Another chapter in the Microsoft Activision Blizzard $68.7 billion acquisition saga has come to a close. After weeks of arguments in Microsoft’s court case against the FTC (Federal Trade Commission), a result has been delivered by Judge Corely, who rules in favour of the tech company and denies the regulator’s request for a preliminary injunction, as first reported by The Verge.
“Microsoft’s acquisition of Activision has been described as the largest in tech history. It deserves scrutiny. That scrutiny has paid off: Microsoft has committed in writing, in public, and in court to keep Call of Duty on PlayStation for ten years on parity with Xbox. It agreed with Nintendo to bring Call of Duty to Switch. And it entered several agreements to, for the first time, bring Activision’s content to several cloud gaming services,” California Judge Jaqueline Scott Corley wrote in a 53-page decision.
“This Court’s responsibility in this case is narrow. It is to decide if, notwithstanding these current circumstances, the merger should be halted—perhaps even terminated—pending resolution of the FTC administrative action. For the reasons explained, the Court finds the FTC has not shown a likelihood it will prevail on its claim this particular vertical merger in this specific industry may substantially lessen competition. To the contrary, the record evidence points to more consumer access to Call of Duty and other Activision content. The motion for a preliminary injunction is therefore DENIED.”
It seems that Xbox’s commitment to keeping Call of Duty on PlayStation for the next ten years and to bring the franchise back to Nintendo as well as many other cloud services, played a part in Microsoft’s successful court case win against the FTC; even agreeing that the Nintendo Switch is a competitor to PlayStation and Xbox. As noted by the judge, another factor was a lack of evidence on the FTC’s part. Microsoft has demonstrated a motivation to get Call of Duty in the hands of as many players as possible, even beyond Activision Blizzard’s current commitments.
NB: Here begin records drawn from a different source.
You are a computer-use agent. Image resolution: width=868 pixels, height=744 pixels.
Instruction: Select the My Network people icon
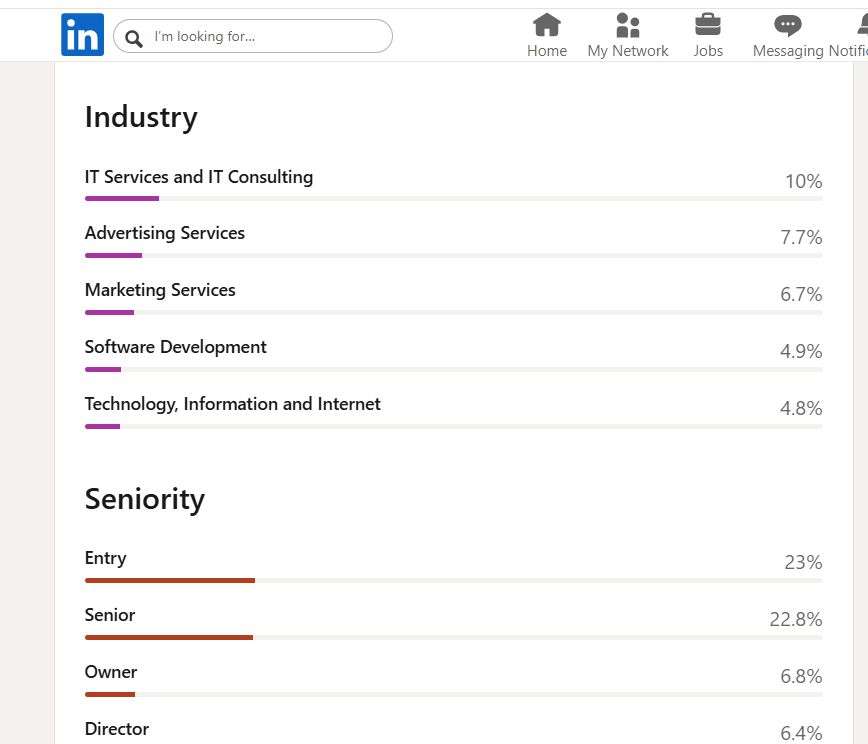tap(627, 24)
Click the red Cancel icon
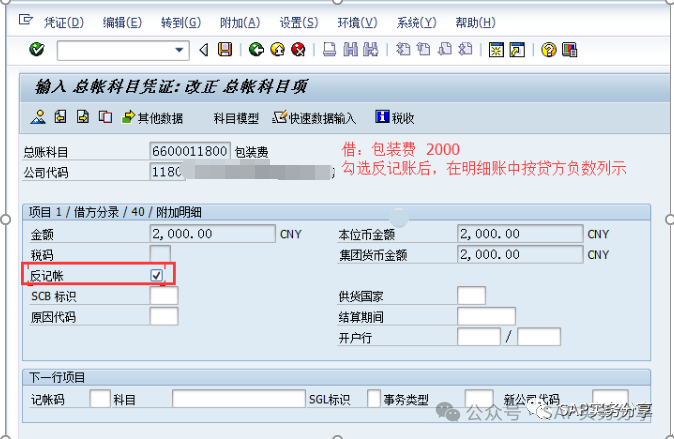 pos(299,49)
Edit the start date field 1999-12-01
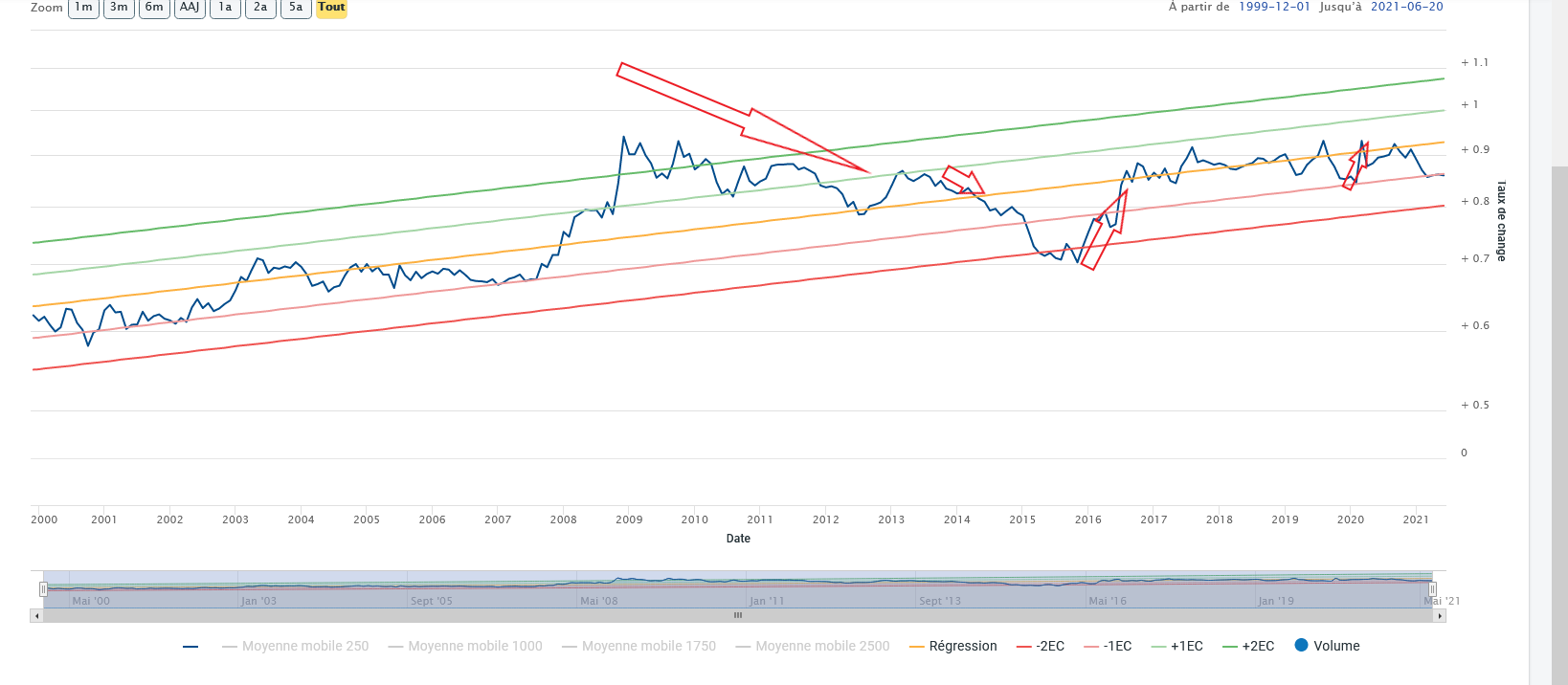The height and width of the screenshot is (685, 1568). pos(1274,7)
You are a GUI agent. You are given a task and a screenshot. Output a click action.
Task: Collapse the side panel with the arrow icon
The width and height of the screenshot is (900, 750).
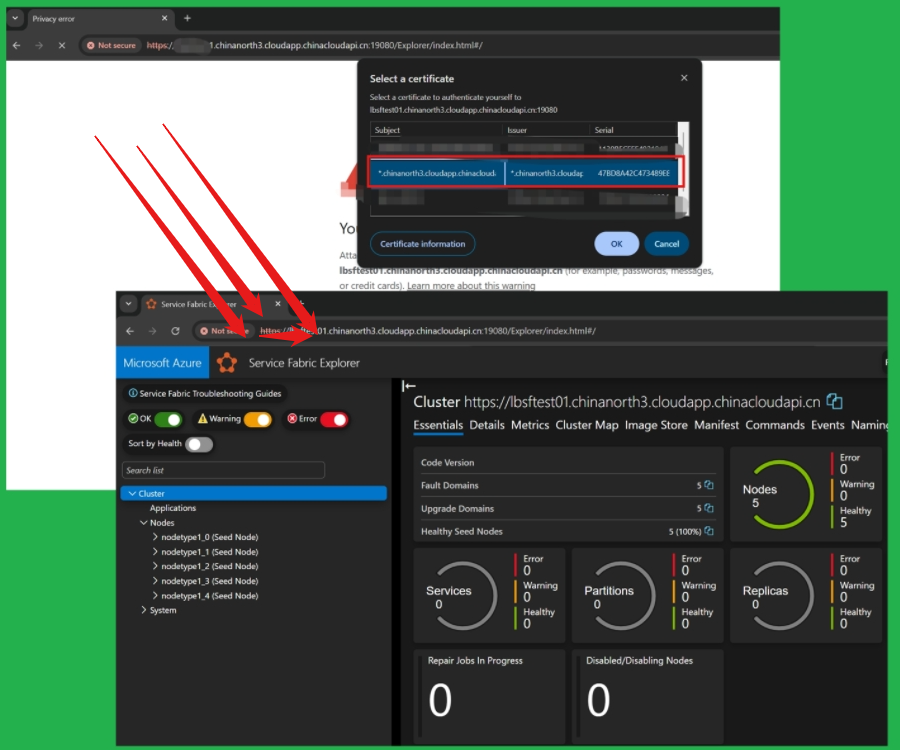408,386
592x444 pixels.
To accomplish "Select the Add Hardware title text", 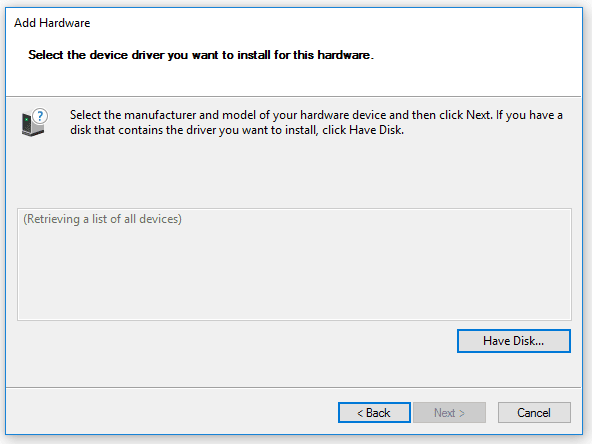I will pyautogui.click(x=52, y=23).
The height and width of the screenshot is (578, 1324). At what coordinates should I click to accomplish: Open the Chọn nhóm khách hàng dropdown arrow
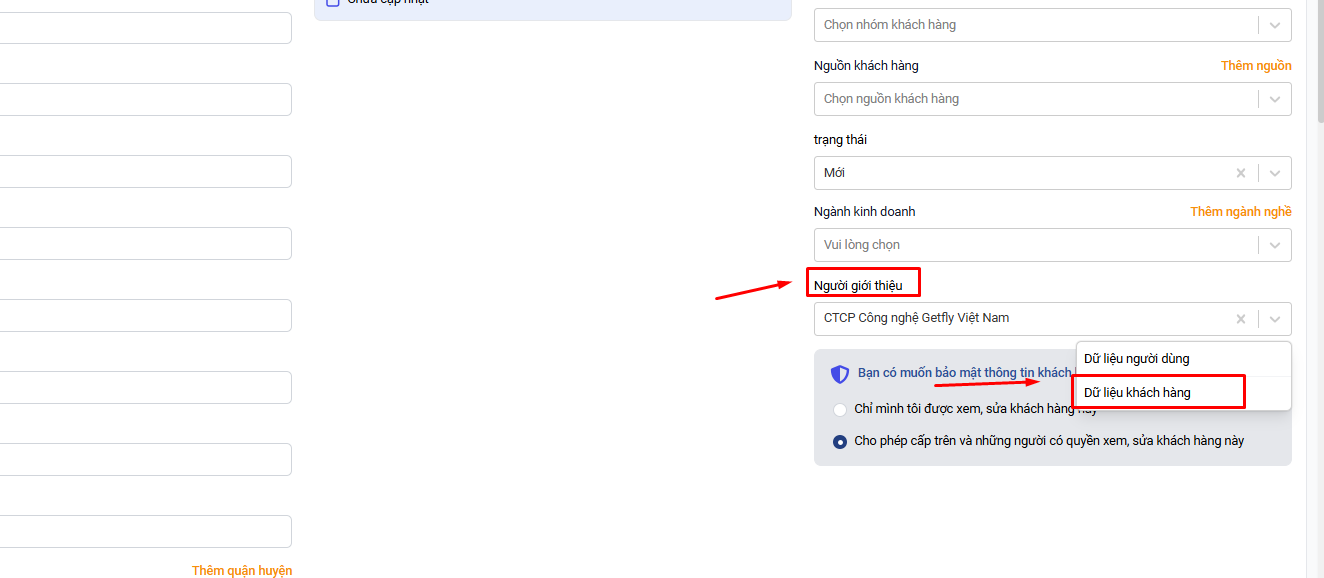[x=1274, y=25]
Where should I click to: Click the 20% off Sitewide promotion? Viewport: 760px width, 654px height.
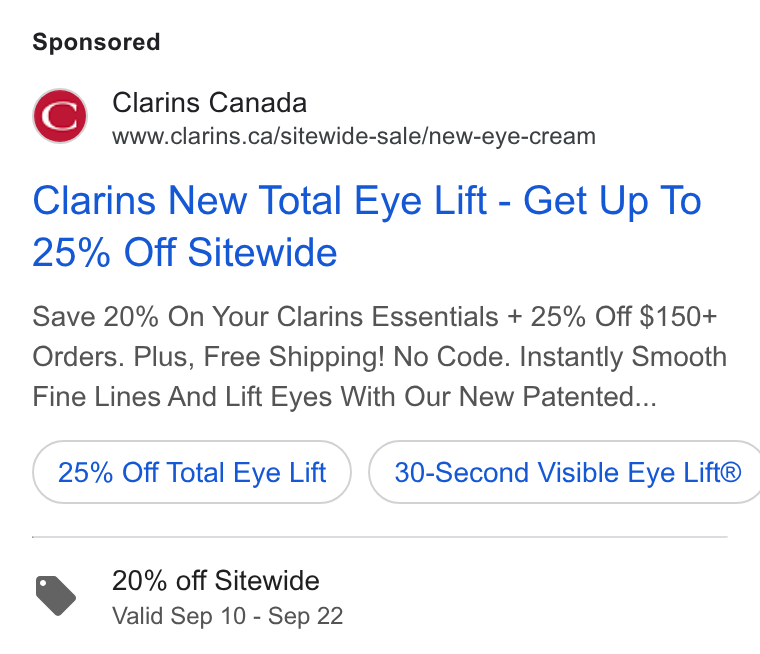pos(216,580)
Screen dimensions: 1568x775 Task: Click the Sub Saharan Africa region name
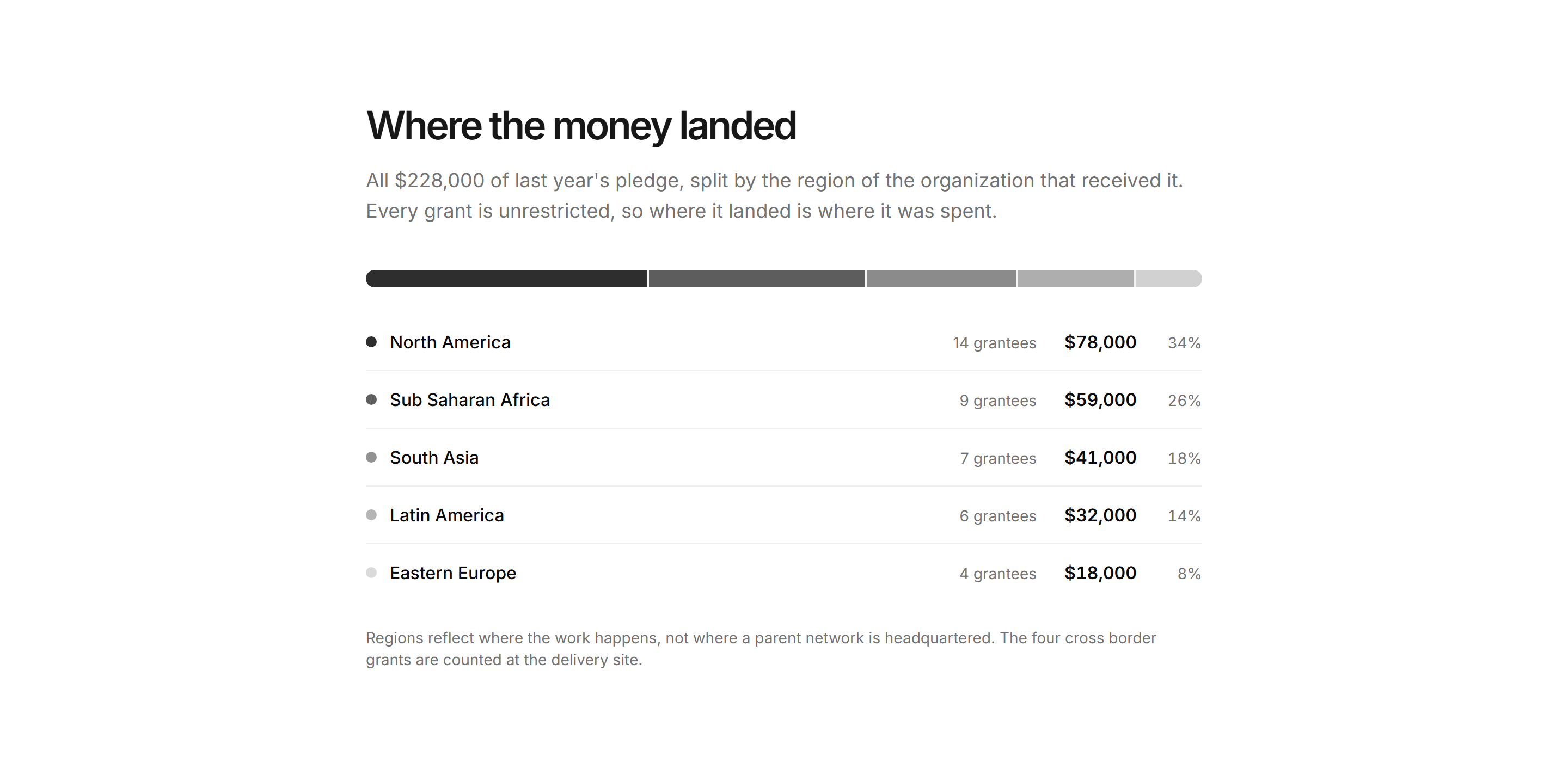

Microsoft should be commended her a bit; as you can see, the long-term play for these platform deals wasn’t very well orchestrated, which all led to the finality of the court case, which saw a lot of dirty laundry aired out in the fallout on the court’s theatrical stage. Some of those stories include Jim Ryan revealing in pre-recorded video disposition that publishers dislike Game Pass while calling it “value destructive,” documents revealing that the PS5 Slim is launching later this year at $399, and not so shockingly that Xbox at one point wanted to buy Bungie and Sega.
“Our merger will benefit consumers and workers,” said Bobby Kotick, Activision Blizzard’s CEO. “It will enable competition rather than allow entrenched market leaders to continue to dominate our rapidly growing industry.”
Our statement on today's decision: pic.twitter.com/jRDD8PhBeT
— Brad Smith (@BradSmi) July 11, 2023
Now gamers paying attention to this ongoing almost 18-month acquisition story may sigh in relief. Still, it isn’t over just yet, as the FTC has until the end of July 14th to appeal the decision of this court case. It remains to be seen whether the regulator will go in that direction. In addition, following today’s decision, Microsoft and the regulator are set to go at it again in an evidentiary hearing held by the FTC which is set to kick off on August 2nd with an internal FTV judge already attached to the case.
In response to the ruling, FTC spokesperson Douglas Farrar said, “We are disappointed in this outcome given the clear threat this merger poses to open competition in cloud gaming, subscription services, and consoles. In the coming days we’ll be announcing our next step to continue our fight to preserve competition and protect consumers.”